Vendredi 20 novembre 2009 5 20 /11 /Nov /2009 04:39
19 novembre 1944, lendemain de libération

Les soldats du Général Patton s'installent à Hestroff pour y hiberner au moins jusqu'à mi-février 1945.

Les gens du village leur font la fête mais rien à voir avec la liesse qu'a connue Paris. Dans nos villages les gens ont la joie discrète.

Chez le Hévan's Camille - Camille HACKSPILL - célibataire, occupant une grande maison transformé en tripot lors de l'occupation, plusieurs GI's y trouvent breakfast omelet. Autant dire que tous les lits y sont occupés.

Au Café Lorrain, chez Hyppolite MAILLARD, nos Blacks prennent plaisir à être servis par la jeune et jolie fille Slave, Katarina JAKYNIW.
En face, il y a le père STARCK, marchand de vin, à qui ils n'arrêtent pas de réclamer vino & schnapps...
A tout cela assiste notre gamin de 12 ans, Roger BEHEM, qui continue à être fasciné par ces faciès peu couleur locale distribuant chewing-gum à volonté...

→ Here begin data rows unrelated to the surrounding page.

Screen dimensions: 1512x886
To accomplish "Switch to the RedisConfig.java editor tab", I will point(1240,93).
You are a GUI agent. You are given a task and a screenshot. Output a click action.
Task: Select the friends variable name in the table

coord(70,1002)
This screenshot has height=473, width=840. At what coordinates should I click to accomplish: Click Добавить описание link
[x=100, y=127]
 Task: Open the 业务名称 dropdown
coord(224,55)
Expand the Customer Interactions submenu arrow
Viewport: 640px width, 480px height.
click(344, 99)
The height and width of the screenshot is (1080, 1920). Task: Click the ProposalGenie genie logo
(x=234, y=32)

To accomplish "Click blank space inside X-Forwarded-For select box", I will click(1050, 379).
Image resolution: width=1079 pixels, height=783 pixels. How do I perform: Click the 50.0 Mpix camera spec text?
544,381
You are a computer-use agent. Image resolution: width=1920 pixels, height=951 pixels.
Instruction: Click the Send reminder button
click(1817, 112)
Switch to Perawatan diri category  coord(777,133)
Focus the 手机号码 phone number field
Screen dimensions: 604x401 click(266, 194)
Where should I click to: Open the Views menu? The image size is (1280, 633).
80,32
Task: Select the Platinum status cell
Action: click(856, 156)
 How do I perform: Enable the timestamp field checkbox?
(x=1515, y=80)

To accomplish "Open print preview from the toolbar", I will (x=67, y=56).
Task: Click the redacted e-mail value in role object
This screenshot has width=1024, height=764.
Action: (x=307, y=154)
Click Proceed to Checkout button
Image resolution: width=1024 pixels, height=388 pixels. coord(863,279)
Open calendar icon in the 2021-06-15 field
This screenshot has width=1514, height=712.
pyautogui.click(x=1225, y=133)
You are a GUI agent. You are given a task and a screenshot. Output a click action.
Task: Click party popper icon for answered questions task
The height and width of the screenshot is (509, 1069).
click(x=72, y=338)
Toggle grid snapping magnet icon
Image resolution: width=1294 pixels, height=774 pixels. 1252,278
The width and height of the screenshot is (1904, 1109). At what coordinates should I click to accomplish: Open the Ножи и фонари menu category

Tout le monde semble heureux et pourtant...

L'envers du décor est que les GI's soupçonnent tout le monde d'être de collusion avec ceux qui se sont retirés. C'est vrai que dans ce village on cause quelque chose qui ressemble tant au german... Seraient-ils déjà en Germany ?

Les épouses des Malgré-nous toujours au front de l'Est sont molestées, très souvent suite dénonciation par celles qui, après avoir copiné ouvertement avec l'ennemi d'hier, n'hésitent pas à monnayer leurs charmes auprès des nouveaux conquérants. C'est ainsi que MLH s'entend accuser d'avoir un baby germany... De colère, ses premières notions d'anglais fusent... No ! French !

Certaines épouses, dont les maris étaient absents, eurent même la surprise de voir surgir dans leur chambre à coucher des GI's nus comme des vers... C'est que les braves se sentaient irrésistibles ou étaient en manque depuis leur débarquement en Normandie. Ce fut notamment le cas de la Foncin's Catherine et de la Louise Kètt. Certainement d'autres dames, qui se sont tues, ont-elles connu pareilles mésaventures ou pire...?

Bref, osons-l'avouer... nos libérateurs, trop souvent éméchés, commencent à agacer la population qui subit depuis plus de 4 ans l'irréparable. L'exode, l'exil, les privations, les hommes obligés de faire la guerre sous un drapeau qui n'est pas le leur; plus d'une semaine de tirs croisés entre la Floss, m'Harainville et la colline de Gomelange ébranlant les murs et faisant trembler les lits. Mais surtout ce manque de respect, cette désinvolture auxquels leur éducation rurale ne les avait guère préparés.

Reliquat de ce que fut le fortin de m'Harainville où une batterie d'artillerie américaine avait pris place dès le 19 novembre 1944

Les ex planqués, suspectés de complicité, ne font pas trop bon ménage non plus avec tous ces hurluberlus. En réalité certains règlements de compte commencent déjà... Et ceux qui ont le plus de drèck am spèck ouvrent "leur grande gueule"...

La méfiance s'installe... Un jour, le Paté Chaadlé prit sa hack pour aller aux champs. Un GI lui dit "I come with you to fields". Jean-Charles Nadé, sous sa moustache blanche, grommela à voix basse à l'encontre de sa Céline : "Pass noomen op... dé loo faschtén alles vat ma saan...Dèa wél mét mïa én det feld géén" (fais seulement attention.. ceux-là comprennent tout ce que nous disons... Il veut m'accompagner au champ).

Si 70 ans après tous nos parents vouent toujours une reconnaissance sans faille aux forces américaines qui ont perdu tant des leurs pour les libérer, force est de constater que la discipline régnait davantage dans les rangs de l'armée allemande. Les soldats de la Wehrmacht respectaient nos femmes. Il n'y eut pas de pillage. Les femmes n'eurent pas besoin de se cacher et trembler pour leur vertu.

La plupart étaient de pauvres gars, comme les nôtres, obligés de faire la guerre. Ils ne s'en cachaient d'ailleurs guère auprès des habitants. Rien à voir avec les féroces SS dont eux aussi étaient victimes.


NB :
L'attaque de Metz par la 3e armée américaine de Patton rencontra une forte résistance de la défense allemande et se solda par de lourdes pertes de part et d'autre. La bataille dura plusieurs semaines entre septembre et décembre 1944.